In Rajasthan, livestock breeding flourished under the maharajas, who maintained legions of camels for warfare. The departure of those bellicose rulers and the arrival of the automobile largely sidelined the camel, but you can still see the legacy of those times at the annual Pushkar Camel Fair. It is one of the largest animal markets in Rajasthan’s Thar Desert, and it’s unequaled for color, music, costume, and festivities.
Rajasthan has the largest concentration of tribal people in India, and they converge by the tens of thousands on the small town of Pushkar each November before the full moon (coinciding with the religious Kartik Poornima festival) to parade, race, trade, and sell their prized dromedaries, which have been groomed and festooned for the occasion.

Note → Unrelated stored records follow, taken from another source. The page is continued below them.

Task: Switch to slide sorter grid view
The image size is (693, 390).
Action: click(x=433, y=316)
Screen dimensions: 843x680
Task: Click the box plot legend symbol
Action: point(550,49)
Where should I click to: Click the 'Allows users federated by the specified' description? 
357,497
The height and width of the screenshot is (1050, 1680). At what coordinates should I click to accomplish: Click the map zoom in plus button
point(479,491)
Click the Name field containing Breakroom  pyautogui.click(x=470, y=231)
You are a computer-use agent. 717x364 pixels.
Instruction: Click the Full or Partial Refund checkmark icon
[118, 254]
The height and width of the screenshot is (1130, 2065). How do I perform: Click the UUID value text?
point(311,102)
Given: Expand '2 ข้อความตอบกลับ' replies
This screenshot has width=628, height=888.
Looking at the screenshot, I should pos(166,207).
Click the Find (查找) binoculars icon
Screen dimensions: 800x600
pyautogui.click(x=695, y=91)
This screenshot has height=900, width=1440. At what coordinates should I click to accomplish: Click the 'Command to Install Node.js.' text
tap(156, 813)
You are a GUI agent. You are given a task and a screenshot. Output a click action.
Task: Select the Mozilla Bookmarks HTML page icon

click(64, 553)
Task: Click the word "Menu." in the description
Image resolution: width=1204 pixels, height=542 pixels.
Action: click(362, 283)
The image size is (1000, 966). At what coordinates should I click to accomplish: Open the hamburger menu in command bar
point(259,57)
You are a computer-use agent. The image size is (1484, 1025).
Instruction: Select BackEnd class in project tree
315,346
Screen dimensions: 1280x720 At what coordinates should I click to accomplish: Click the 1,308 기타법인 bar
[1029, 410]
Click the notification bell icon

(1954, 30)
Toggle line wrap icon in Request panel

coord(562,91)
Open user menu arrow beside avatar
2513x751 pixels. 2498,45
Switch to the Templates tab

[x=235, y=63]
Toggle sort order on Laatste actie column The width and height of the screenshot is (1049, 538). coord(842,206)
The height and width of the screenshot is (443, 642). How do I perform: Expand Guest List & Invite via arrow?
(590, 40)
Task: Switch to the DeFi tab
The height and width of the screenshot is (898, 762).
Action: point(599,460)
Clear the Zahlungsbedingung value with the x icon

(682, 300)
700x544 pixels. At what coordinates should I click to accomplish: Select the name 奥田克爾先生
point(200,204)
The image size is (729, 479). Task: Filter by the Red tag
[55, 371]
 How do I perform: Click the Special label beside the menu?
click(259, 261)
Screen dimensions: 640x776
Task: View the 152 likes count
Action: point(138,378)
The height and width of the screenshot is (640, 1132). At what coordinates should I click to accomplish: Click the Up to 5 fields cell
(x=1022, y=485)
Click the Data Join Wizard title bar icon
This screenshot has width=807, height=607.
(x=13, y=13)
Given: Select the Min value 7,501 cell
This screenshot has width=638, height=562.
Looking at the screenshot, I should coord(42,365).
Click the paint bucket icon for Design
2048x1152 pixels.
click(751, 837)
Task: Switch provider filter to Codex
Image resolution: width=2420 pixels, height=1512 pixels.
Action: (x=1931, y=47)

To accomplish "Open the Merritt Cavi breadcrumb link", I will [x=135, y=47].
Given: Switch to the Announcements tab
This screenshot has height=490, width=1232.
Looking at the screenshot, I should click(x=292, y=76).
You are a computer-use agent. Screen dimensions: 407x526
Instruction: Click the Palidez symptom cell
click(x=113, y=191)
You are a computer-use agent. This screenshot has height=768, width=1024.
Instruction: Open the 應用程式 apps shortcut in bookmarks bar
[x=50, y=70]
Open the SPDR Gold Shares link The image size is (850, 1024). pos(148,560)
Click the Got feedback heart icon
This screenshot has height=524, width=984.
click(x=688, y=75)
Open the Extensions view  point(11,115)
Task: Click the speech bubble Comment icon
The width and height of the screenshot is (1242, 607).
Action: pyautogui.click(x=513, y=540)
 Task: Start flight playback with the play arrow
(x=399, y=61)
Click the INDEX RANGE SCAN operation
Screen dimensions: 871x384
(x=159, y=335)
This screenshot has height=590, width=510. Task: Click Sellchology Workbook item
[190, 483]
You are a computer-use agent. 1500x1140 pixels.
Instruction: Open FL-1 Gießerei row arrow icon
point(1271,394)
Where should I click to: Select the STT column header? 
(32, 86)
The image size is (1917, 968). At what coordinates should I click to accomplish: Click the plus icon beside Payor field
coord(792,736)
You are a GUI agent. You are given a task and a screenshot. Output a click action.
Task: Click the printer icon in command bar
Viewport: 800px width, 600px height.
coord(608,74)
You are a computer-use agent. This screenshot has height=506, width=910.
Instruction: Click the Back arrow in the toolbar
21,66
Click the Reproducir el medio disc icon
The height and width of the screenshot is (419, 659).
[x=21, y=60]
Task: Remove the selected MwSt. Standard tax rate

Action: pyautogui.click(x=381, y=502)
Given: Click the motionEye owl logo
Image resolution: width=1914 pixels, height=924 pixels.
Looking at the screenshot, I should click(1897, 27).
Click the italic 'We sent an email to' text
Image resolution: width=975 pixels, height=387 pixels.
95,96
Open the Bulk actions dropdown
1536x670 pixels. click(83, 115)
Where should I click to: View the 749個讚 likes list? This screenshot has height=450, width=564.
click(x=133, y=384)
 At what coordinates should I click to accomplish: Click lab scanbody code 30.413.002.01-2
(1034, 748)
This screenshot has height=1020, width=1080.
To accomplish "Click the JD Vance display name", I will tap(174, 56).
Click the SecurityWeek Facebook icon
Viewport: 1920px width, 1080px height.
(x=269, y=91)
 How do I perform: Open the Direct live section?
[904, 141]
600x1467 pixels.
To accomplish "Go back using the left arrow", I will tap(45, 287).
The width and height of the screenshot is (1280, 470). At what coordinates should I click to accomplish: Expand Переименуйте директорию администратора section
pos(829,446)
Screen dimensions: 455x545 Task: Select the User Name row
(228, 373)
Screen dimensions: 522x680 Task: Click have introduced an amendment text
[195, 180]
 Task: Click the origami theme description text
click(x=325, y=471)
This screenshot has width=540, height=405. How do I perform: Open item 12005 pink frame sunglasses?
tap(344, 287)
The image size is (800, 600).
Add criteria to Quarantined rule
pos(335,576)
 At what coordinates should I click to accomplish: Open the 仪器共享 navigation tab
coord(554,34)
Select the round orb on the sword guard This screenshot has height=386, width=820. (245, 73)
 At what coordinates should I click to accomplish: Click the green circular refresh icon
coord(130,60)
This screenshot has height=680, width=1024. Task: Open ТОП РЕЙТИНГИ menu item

Rajasthanis are known for their love of brilliant colors, so the human participants outshine the steeds with their jewelry and brilliantly colored saris and turbans, which helps to explain the festival’s popularity with foreign tourists, filmmakers, and photographers. More like a nonstop carnival, with acrobats, bazaars, and dancing under the stars, it is one of the most important annual fairs in this desert state.
For Hindus, Pushkar is an important pilgrimage center; the lake is said to have sprung from the spot where the god Brahma dropped a sacred lotus, and more than 1,000 temples now line its banks. At dawn on the day of the full moon, pilgrims gather to bathe in the lake.